In praise of the tag

A manifesto

Oct 31, 2022

Warning: This post is too long to read in your email client as I’ve used a lot of images to illustrate my points, so I’d recommend opening it in browser or app instead.

If you’re using metadata, you’re already tagging. Simple as that.

What you might not be doing is utilising the full power of tags, which is what I want to show you.

This is quite a long post, and is one that I’ve been slowly writing over quite a few weeks now, so settle down with a cup of tea.

Over the past year or so, I’ve noticed a shift against tagging as a method of organising and retrieving information. The current furor over Tana has ameliorated it slightly, due to the introduction of ‘supertags’, but as a general rule tags don’t seem to be the popular flavour.

I don’t quite understand why, as I still believe that tagging is one of the most powerful ways of retrieving what you actually want – and after all, isn’t that the point of personal knowledge management?
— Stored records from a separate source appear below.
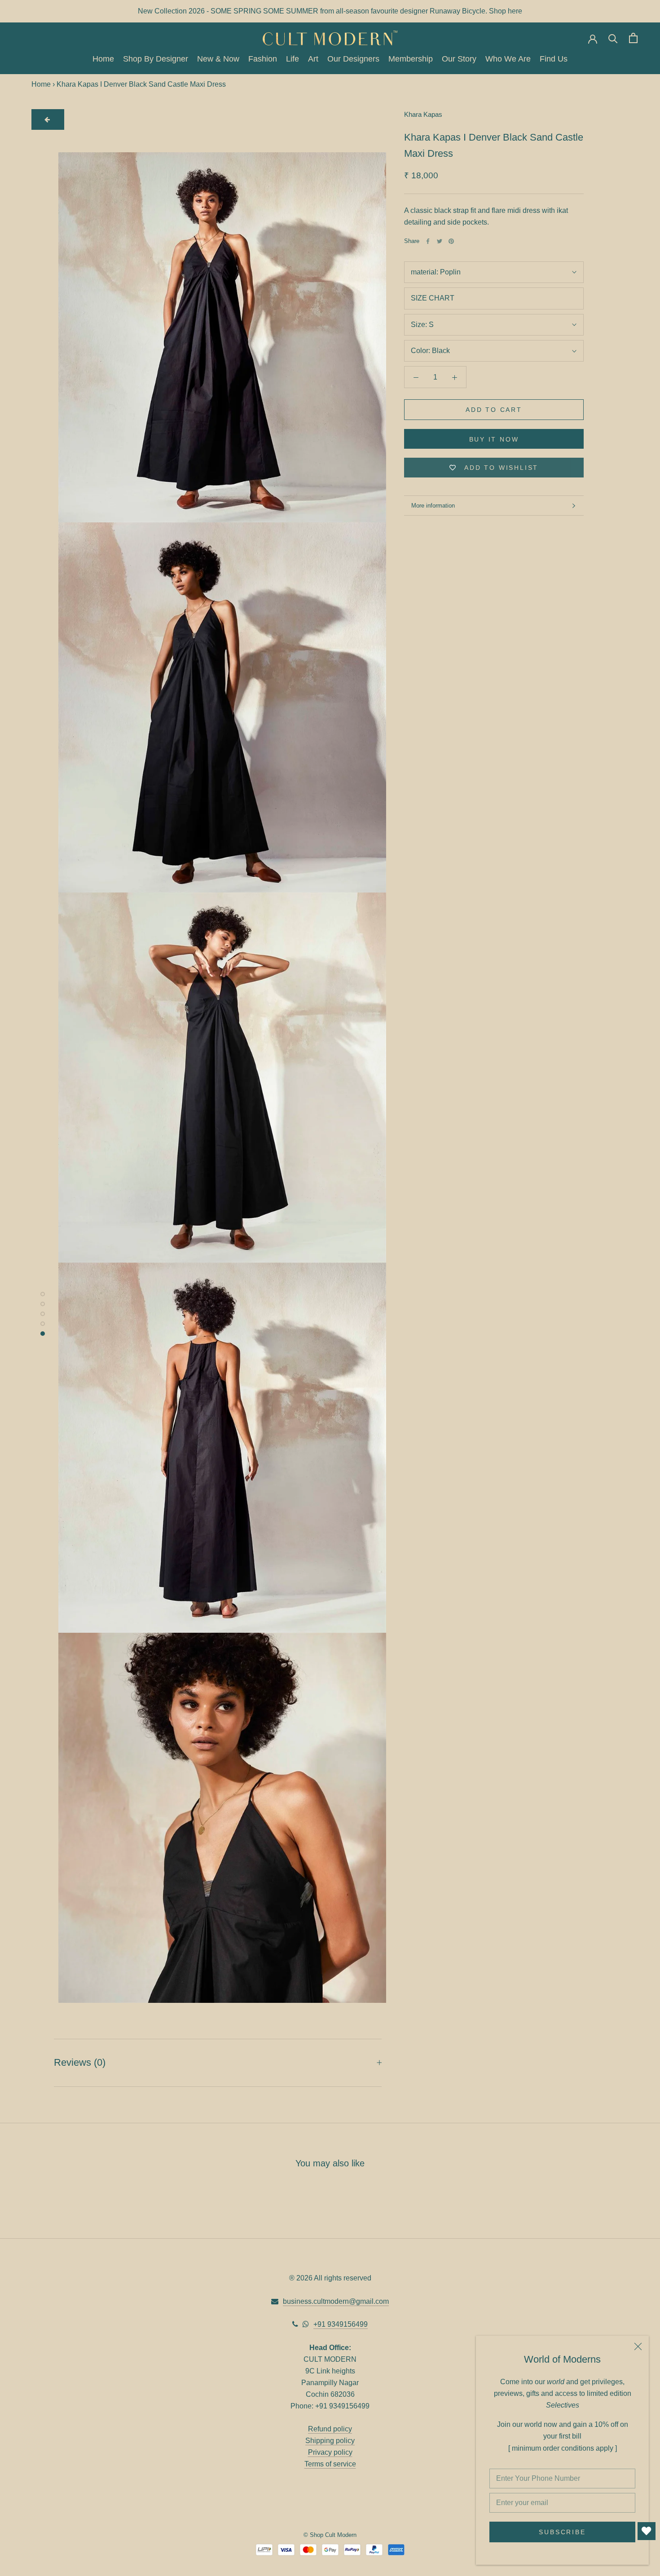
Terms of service (330, 2464)
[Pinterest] (451, 241)
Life (292, 58)
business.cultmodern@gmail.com (336, 2301)
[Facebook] (428, 241)
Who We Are (508, 58)
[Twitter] (439, 241)
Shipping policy (330, 2440)
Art (313, 58)
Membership (410, 58)
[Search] (613, 38)
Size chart (432, 298)
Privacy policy (330, 2452)
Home (103, 58)
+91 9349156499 (340, 2324)
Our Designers (353, 58)
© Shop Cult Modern (330, 2535)
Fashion (262, 58)
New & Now (218, 58)
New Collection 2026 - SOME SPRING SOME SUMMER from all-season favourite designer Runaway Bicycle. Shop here (330, 11)
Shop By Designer (155, 58)
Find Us (554, 58)
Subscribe (562, 2532)
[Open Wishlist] (647, 2531)
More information (433, 505)
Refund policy (330, 2429)
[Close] (638, 2346)
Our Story (459, 58)
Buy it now (494, 439)
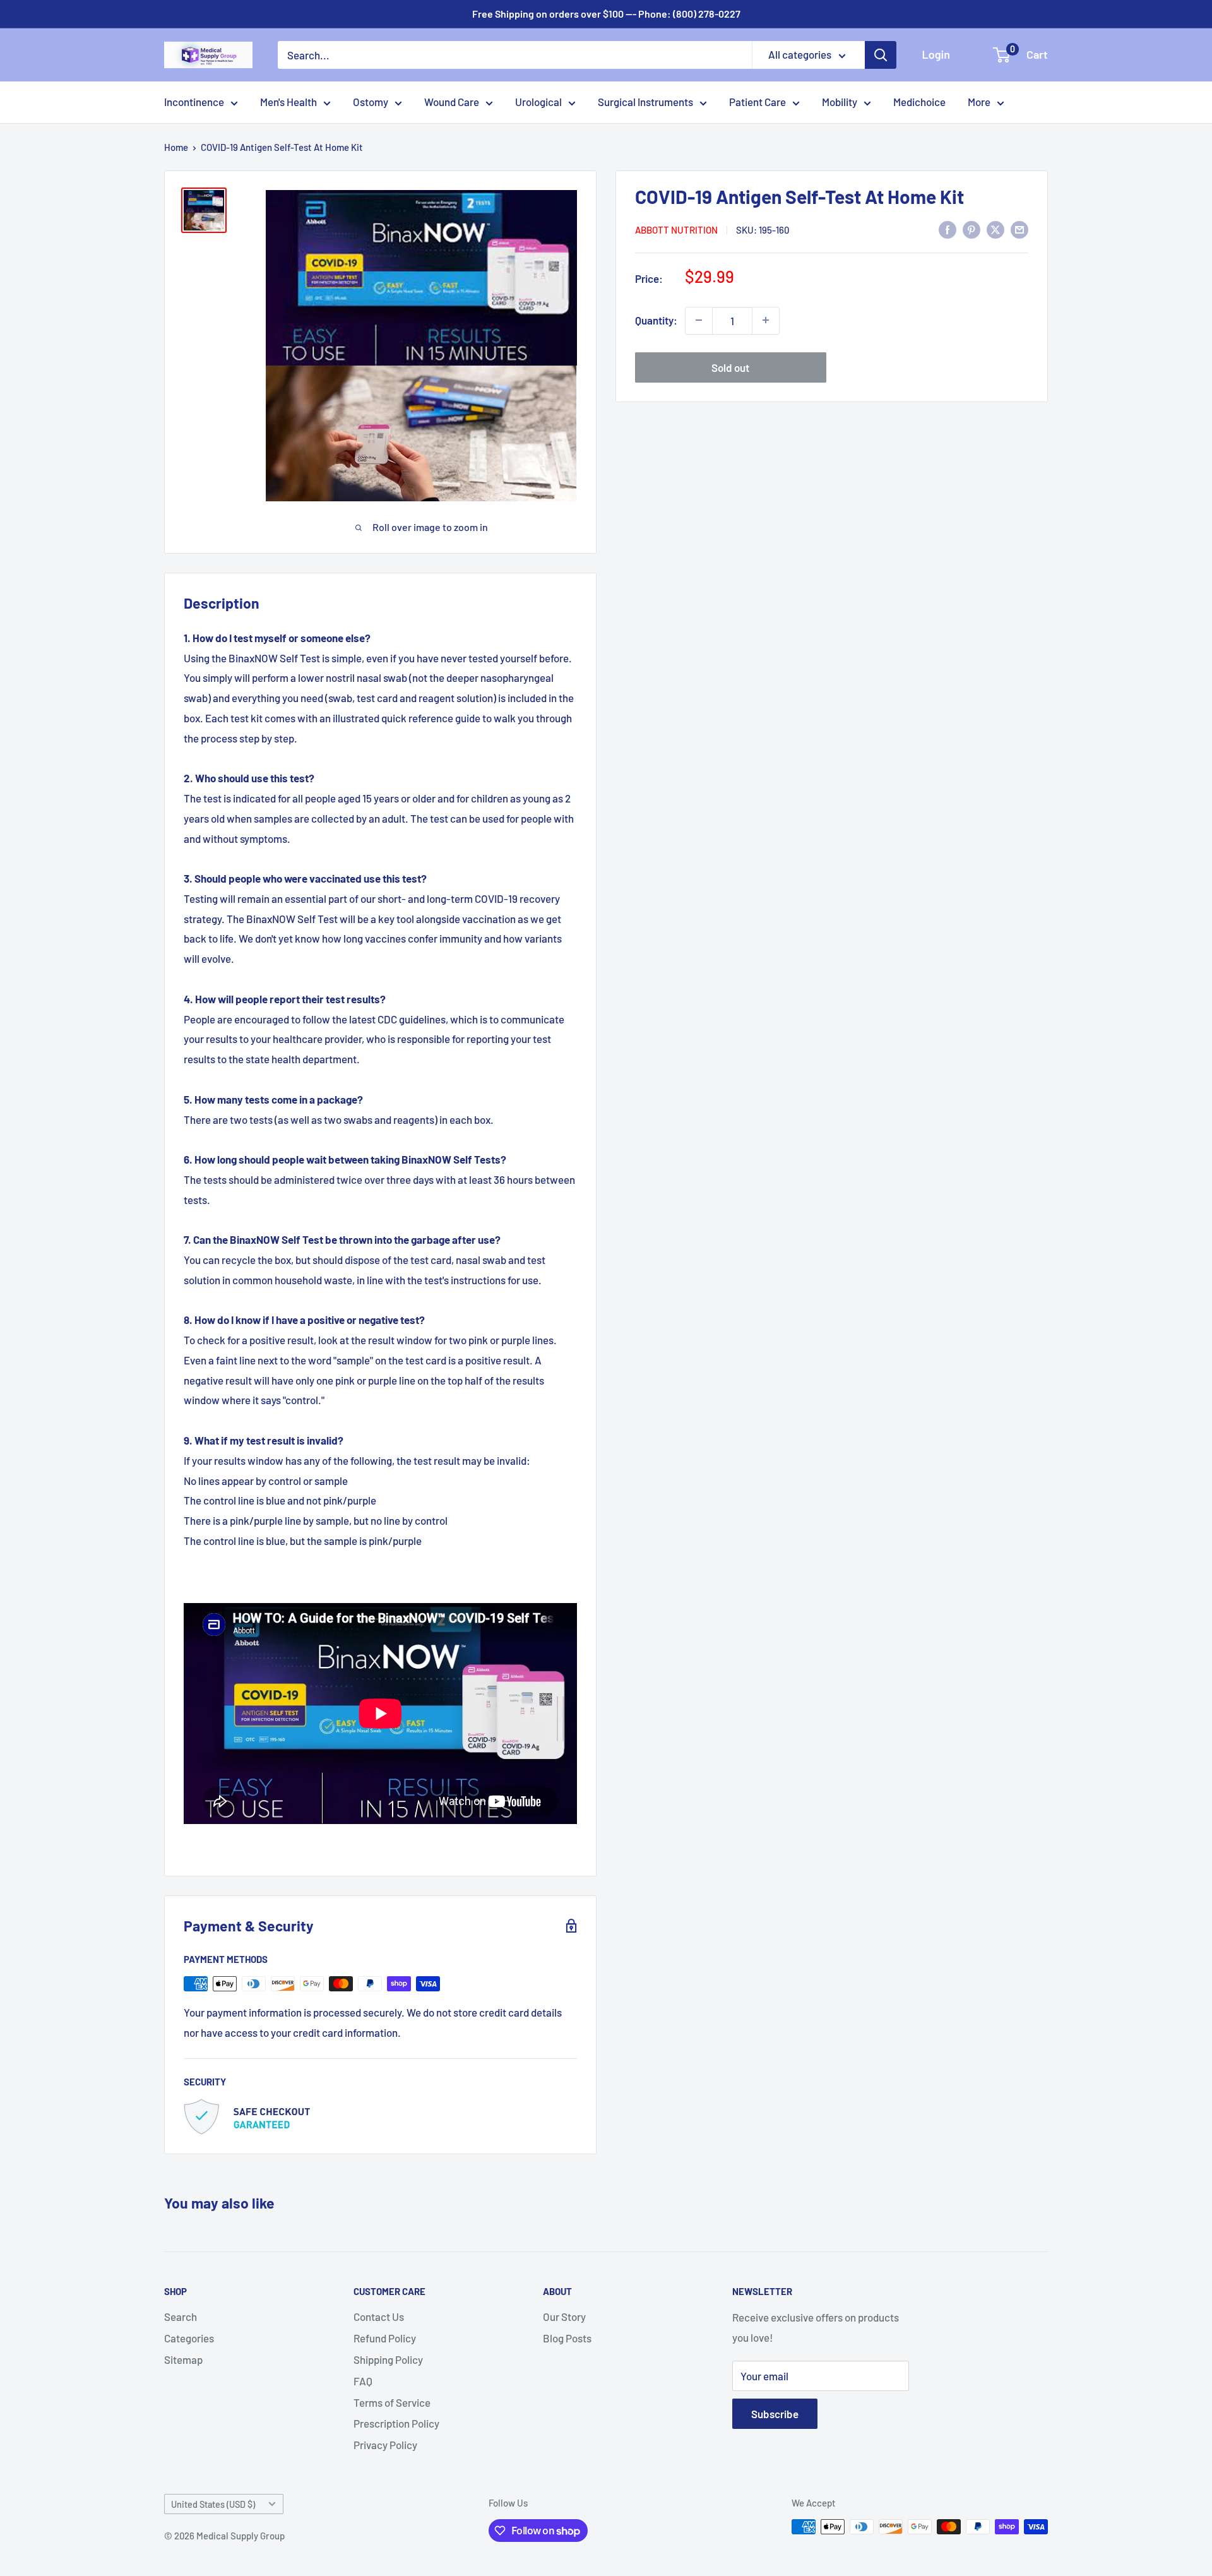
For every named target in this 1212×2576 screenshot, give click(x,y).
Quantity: (656, 320)
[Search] (880, 55)
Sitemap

There’s no point in storing and organising if it doesn’t make it easier to actually get what you need from it.

So this post is to try to show you why you should also be using tags, and to show you my own system.

What you’ll find in here:

What is a tag?

We all instinctively recognise and know how to use tags, but it’s important to think carefully about what a tag actually is.

In a 2014 article for The Indexer, Heather Hedden describes tagging as cataloguing or assigning metadata. I really like this description, as it focuses on the metadata element that is key. Let’s keep this in mind as we continue.

The different types of tag

Pauline Rafferty in a 2018 article discusses eleven different ‘categories’ of tag. I won’t go into all of them here, but instead I’ll focus on the particularly relevant ones for personal knowledge management.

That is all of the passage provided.